Dans le cadre de ces assainissements, la terre contaminée est mise en décharge spéciale, avec une surveillance radiologique, lorsque l’activité dans la terre ne dépasse pas la limite de 10000 Bq/kg. L’OFSPa fait mettre en place des mesures de radioprotection afin de s’assurer que le personnel travaillant sur ces sites et la population des alentours ne soient pas exposés à des doses dépassant les seuils admis.

Lorsque la valeur dépasse les 10000Bq/kg, la terre contaminée doit être éliminée comme déchet radioactif au Centre de stockage intermédiaire de la Confédération, dans le canton d’Argovie. C’est là que sont stockés les déchets radioactifs issus de la médecine, de la recherche et de l’industrie. Ce centre se situe à côté du Zwilag, là où sont stockés ceux provenant des centrales nucléaires. Aterme, tous ces déchets devront être enfouis en couches géologiques profondes.

 

Les mauvaises surprises du radium

Le radium est un élément chimique alcalino-terreux radioactif et cancérigène. Toute dose supplémentaire de rayonnement peut augmenter le risque de cancer. Durant la première moitié du 20e siècle, le radium a notamment été utilisé en médecine pour la radiothérapie de tumeurs cancéreuses. Cette matière a également été utilisée dans le domaine cosmétique, notamment. Mais c’est principalement dans l’horlogerie que son utilisation était courante, pour la confection de peinture luminescente. Les traces radioactives se retrouvent notamment dans les appartements où des femmes travaillaient à domicile. L’objectif du Plan d’action radium 2015-2022 est de réduire ces doses à moyen et long termes.

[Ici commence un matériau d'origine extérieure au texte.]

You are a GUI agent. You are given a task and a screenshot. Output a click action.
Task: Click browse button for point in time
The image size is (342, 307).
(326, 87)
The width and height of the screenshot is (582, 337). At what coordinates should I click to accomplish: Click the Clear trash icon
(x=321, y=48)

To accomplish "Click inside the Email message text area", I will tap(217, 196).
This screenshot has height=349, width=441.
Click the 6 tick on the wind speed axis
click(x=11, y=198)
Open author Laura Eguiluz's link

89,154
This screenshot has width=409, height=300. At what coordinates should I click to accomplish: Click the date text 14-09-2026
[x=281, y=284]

Dans les 80 appartements nécessitant un assainissement, les doses se situaient entre 1 et 20mSv/an. La moitié présentait des doses faibles, entre 1 et 2mSv par an. Dans 26 appartements, elles se situaient entre 2 et 5; elles variaient entre 5 et 10 dans huit logements, entre 10 et 15 dans cinq cas, et entre 15 et 20 dans un seul appartement.

Comme le souligne Martha Palacios, «nous n’avons jamais détecté de dose supérieure à 20 mSv par an dans le cadre du Plan d’action radium. Vu les faibles doses, il n’y a pas eu de risque immédiat pour la santé des occupants.»

 

«Un suivi médical n’est pas nécessaire»

Martha Palacios, quelles sont les priorités dans les locaux où les doses sont trop élevées?
Les assainissements sont réalisés en continu. Dans la mesure du possible, nous traitons les cas avec les doses les plus élevées prioritairement.

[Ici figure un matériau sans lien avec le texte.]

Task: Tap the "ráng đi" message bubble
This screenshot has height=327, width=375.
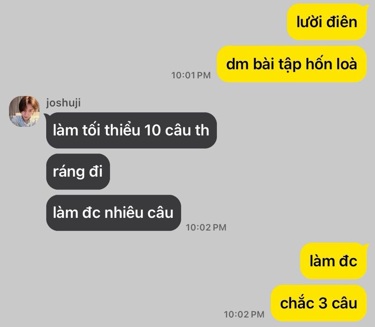Action: pyautogui.click(x=78, y=172)
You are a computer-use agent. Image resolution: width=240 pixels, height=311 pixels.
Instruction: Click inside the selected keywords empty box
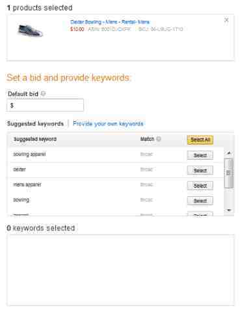(120, 270)
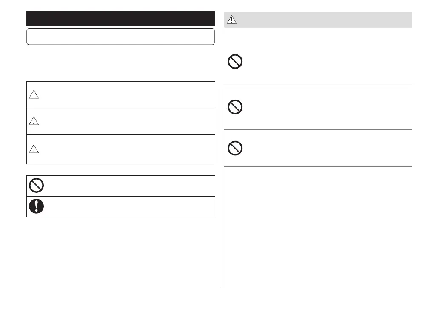Click the blank cell right of the prohibition symbol
Viewport: 439px width, 309px height.
(128, 186)
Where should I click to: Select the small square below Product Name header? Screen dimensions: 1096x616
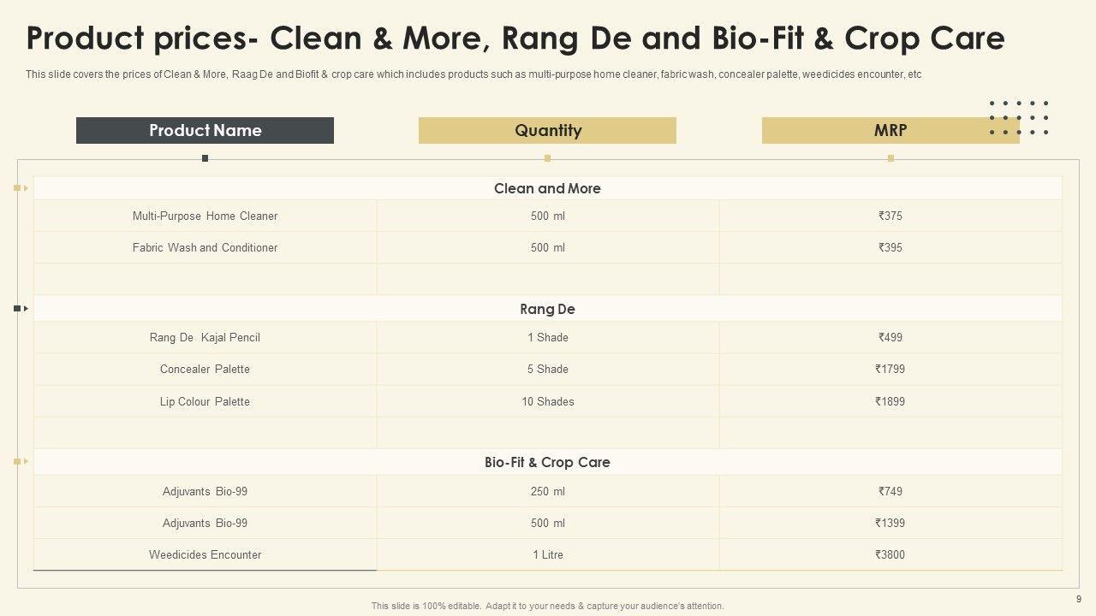[x=205, y=158]
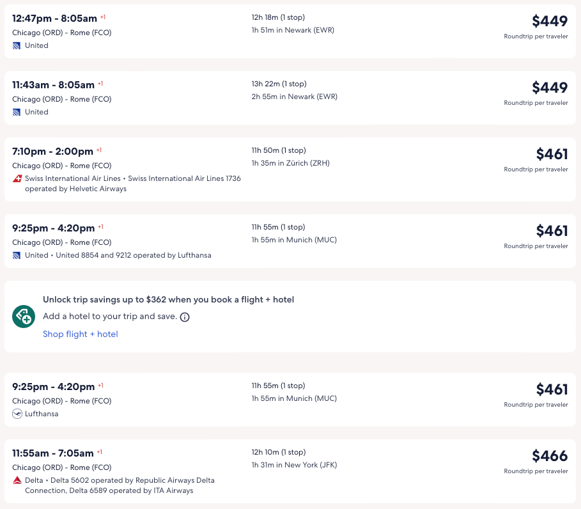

Les personnes qui y ont été exposées sont-elles suivies médicalement?
Non, le risque pour la santé étant considéré comme faible. Aucune mesure particulière n’est nécessaire en termes de suivi médical.

En 2015, l’OFSP avait fait mention d’une ancienne crèche-garderie contaminée par du radium. Y a-t-il eu un suivi?
Nous avons évalué rétrospectivement la dose reçue par les enfants à partir des résultats de mesures et de scénarios d’exposition, la dose étant inférieure à 1mSv par an pour un scénario d’occupation moyenne, et d’environ 4 mSv par an pour un scénario d’occupation extrême. Par chance, la pièce contaminée n’était pas l’endroit de séjour des enfants, mais le bureau de la directrice. Le risque pour la santé étant considéré comme faible, aucune mesure particulière n’était nécessaire en termes de suivi médical pour les enfants. Tous les parents concernés ont été informés de ces conclusions.

Dans le canton de Berne, c’est surtout à Bienne que des assainissements ont été nécessaires. Qu’en est-il dans le Jura bernois?
Deux assainissements sont terminés à Tavannes, un est en cours à Tramelan, et il en reste un à effectuer à Moutier.

Où les taux les plus élevés ont-ils été découverts?
Les doses maximales (situées entre 10 et 20 mSv/an) ont été identifiées dans cinq bâtiments situés dans les cantons de Berne – trois à Bienne, un à Berne –, et un bâtiment à La Chaux-de-Fonds.